Faticavano, i campioni, a sfruttare i contropiede che, ogni tanto, il Chievo concedeva. Asamoah ha smarrito il timing di un tempo, Sturaro lavorava come sa, Douglas Costa era timido, poco servito e poco servizievole: i battesimi, a volte, non sono mica tutti cin-cin. Higuain, lui, cercava munizioni (e Dybala, forse).
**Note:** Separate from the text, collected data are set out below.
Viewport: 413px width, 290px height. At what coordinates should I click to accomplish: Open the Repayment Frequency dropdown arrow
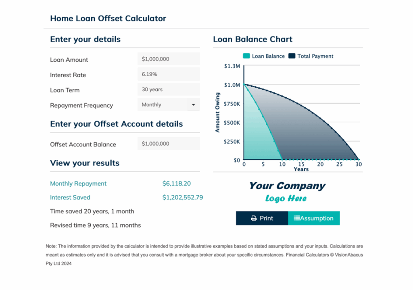pos(193,105)
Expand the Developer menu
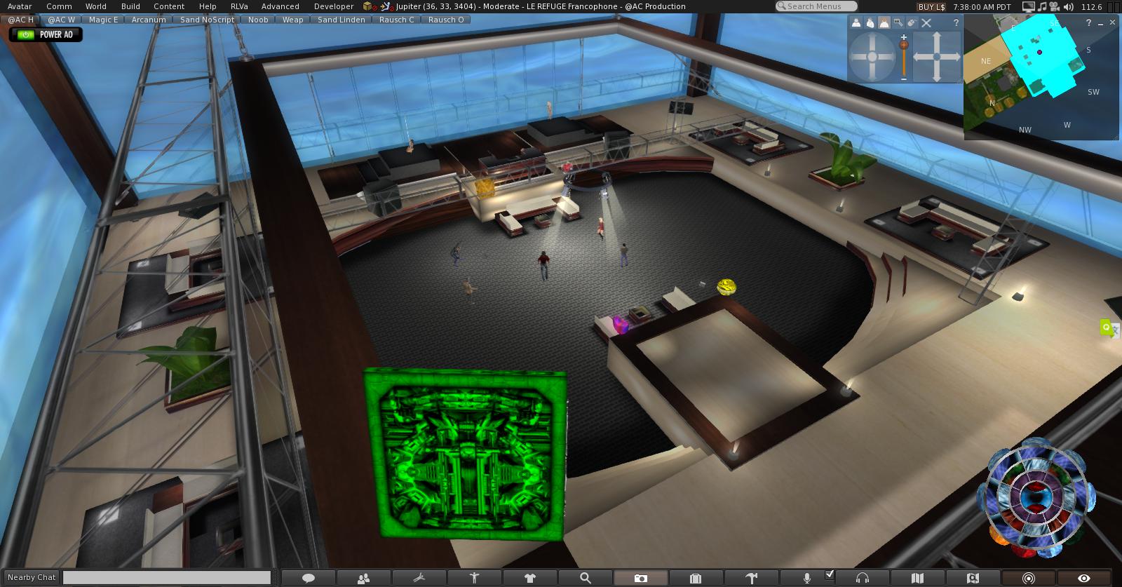The width and height of the screenshot is (1122, 587). click(334, 6)
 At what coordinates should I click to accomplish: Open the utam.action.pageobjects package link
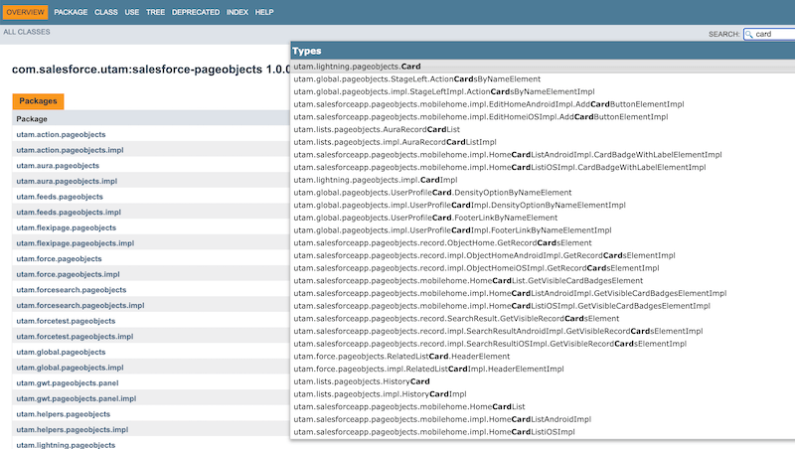(61, 134)
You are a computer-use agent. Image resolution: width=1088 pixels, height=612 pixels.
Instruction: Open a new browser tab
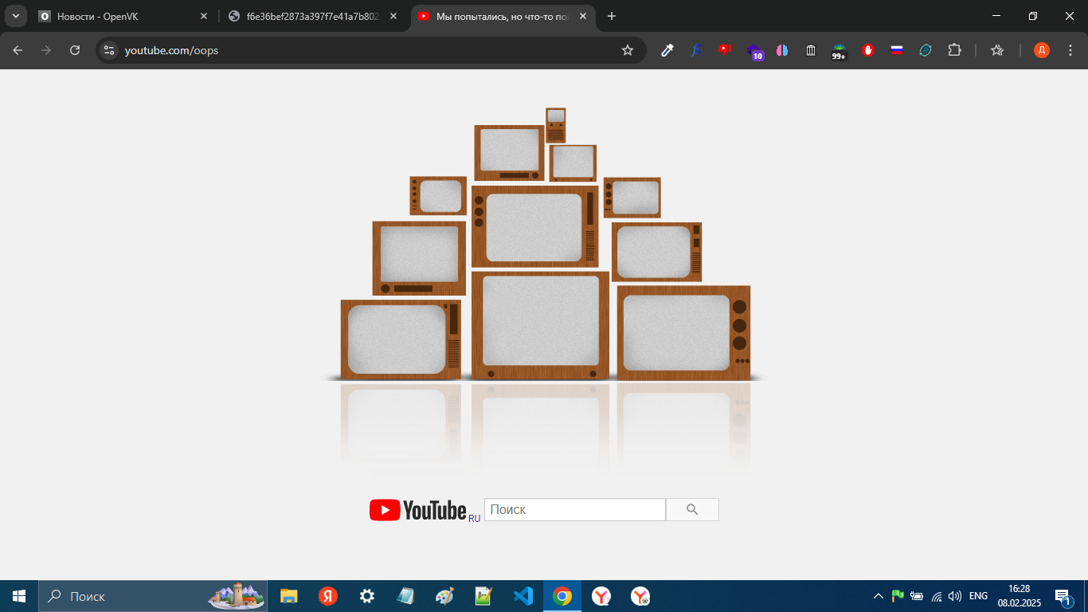612,16
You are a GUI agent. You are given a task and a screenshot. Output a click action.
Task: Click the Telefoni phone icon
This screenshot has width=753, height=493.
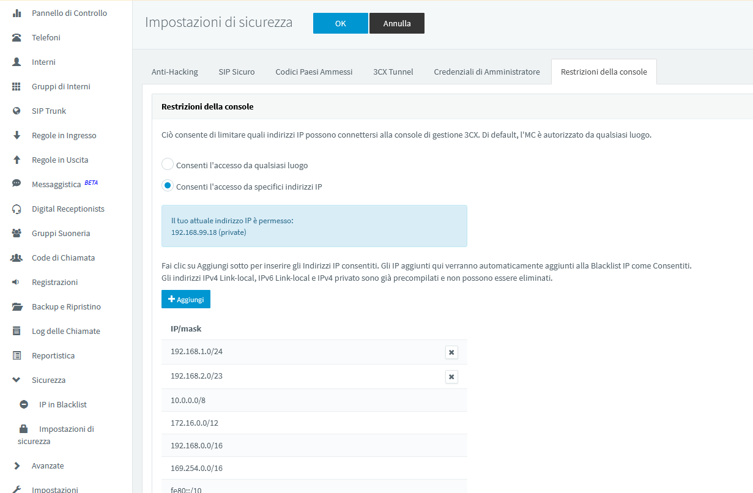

Matuidi faceva legna, un mestiere prezioso che non altera però l’estetica delle trame. Quando si scivola da uno schema all’altro (nel nostro caso, dal 4-2-3-1 al 4-3-3) si corre il rischio di commettere in partita, e pagarli, errori che in allenamento non paghi. L’autogol di Hetemaj sembrava la carezza che il destino, cinico e caro, riserva spesso ai forti. Pjanic, al quale si deve la gittata della punizione, rifiniva un po’ qui e un po’ là, in ua nuvola di sbadigli. Al Chievo mancava un attaccante. Alla Juventus, la storica Bbbc. Non male Benatia, comunque: un altro che comincia per b.
Stavano dominando, gli ospiti, quando Allegri ha tolto Douglas Costa e chiamato il carro attrezzi. Subito sul posto, subito a suo agio, lesto a capire perché il motore non cantava più. Morale: il gol di Higuain (dopo un «rimorchio» non banale), sgommate assortite per fendere la calca e arrivare in fretta in officina e il gol, bello, del 3-0.
Firma in calce alla ricevuta: Paulo Omar Dybala.